Based on this data, it automatically triggers smart devices like:

  • Electric vehicle chargers
  • Water heaters
  • Pool pumps
  • HVAC systems
  • Any IoT-enabled appliance

The app ensures we consume our own solar energy instead of sending it to the grid for minimal compensation.

How I built it 🛠️

I developed FusionSolarAU using Flutter/Dart for cross-platform compatibility (Android, iOS, Windows, Web). The architecture includes:

  1. API Integration Layer: Implemented authentication and data retrieval from Huawei's SmartPVMS Northbound API (v25.3.0)
  2. Real-time Monitoring Engine: Polling system that fetches plant data every few seconds
  3. Automation Rules Engine: Logic system that evaluates conditions (production > threshold, battery > X%) and triggers actions
  4. Device Control Module: Integration with smart home protocols to activate/deactivate devices
  5. UI/UX Design: Clean, intuitive interface showing energy flow visualization with dynamic graphics

Tech Stack:

  • Flutter/Dart for the app
  • HTTP client for API communication
  • Secure credential storage
  • State management for real-time updates

Challenges I faced 🚧

  1. API Documentation Complexity: Huawei's Northbound API documentation is extensive but sometimes unclear. Understanding authentication flows, token refresh mechanisms, and data structures took considerable reverse-engineering and testing.

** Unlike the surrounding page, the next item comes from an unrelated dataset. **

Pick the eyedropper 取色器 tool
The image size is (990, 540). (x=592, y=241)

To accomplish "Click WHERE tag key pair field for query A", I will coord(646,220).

  2. Real-time Data Synchronization: Balancing API polling frequency to get near-real-time data without overwhelming the server or draining battery on mobile devices was tricky. I implemented adaptive polling rates.

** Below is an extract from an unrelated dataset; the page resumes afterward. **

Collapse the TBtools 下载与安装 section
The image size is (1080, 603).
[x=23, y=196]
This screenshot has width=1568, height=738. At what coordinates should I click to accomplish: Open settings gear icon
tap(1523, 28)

  3. Automation Logic Safety: Creating fail-safe mechanisms to prevent unwanted device activations (e.g., not charging the car if battery is critically low for home use) required careful threshold tuning.

  4. Cross-platform Device Control: Integrating with different smart home ecosystems (Wi-Fi switches, Zigbee devices, etc.) while maintaining a unified interface was challenging but essential for real-world usability.

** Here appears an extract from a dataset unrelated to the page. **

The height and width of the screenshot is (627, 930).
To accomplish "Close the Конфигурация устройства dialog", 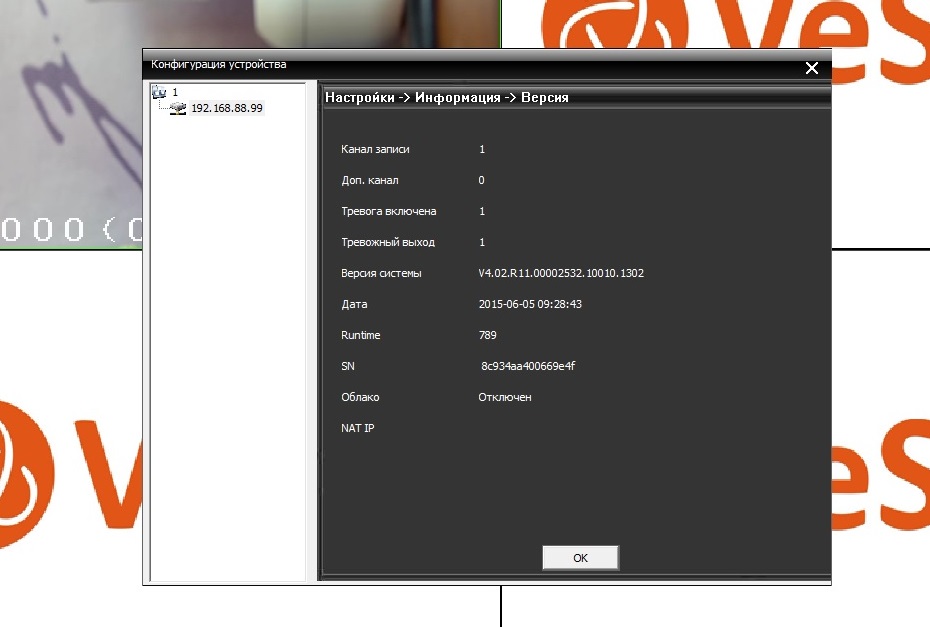I will tap(811, 68).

  5. Convincing My Father It Works: The hardest challenge was proving to my dad that the app wouldn't accidentally drain the battery or mess with our energy setup! After weeks of testing and refinement, he now uses it daily.

What I learned 🎓

  • Deep understanding of solar energy systems and how inverters, batteries, and grid connections interact
  • Practical experience with enterprise APIs and authentication protocols
  • Importance of user-centered design—the app needed to be simple enough for my parents to use
  • Energy optimization algorithms and rule-based automation systems
  • Real-world problem-solving: building something that actually saves my family money every month!

This project taught me that the best solutions come from real needs. Now, instead of getting €0.05/kWh for our excess energy, we're using it to heat water and charge our car—essentially getting full retail value for every watt we produce.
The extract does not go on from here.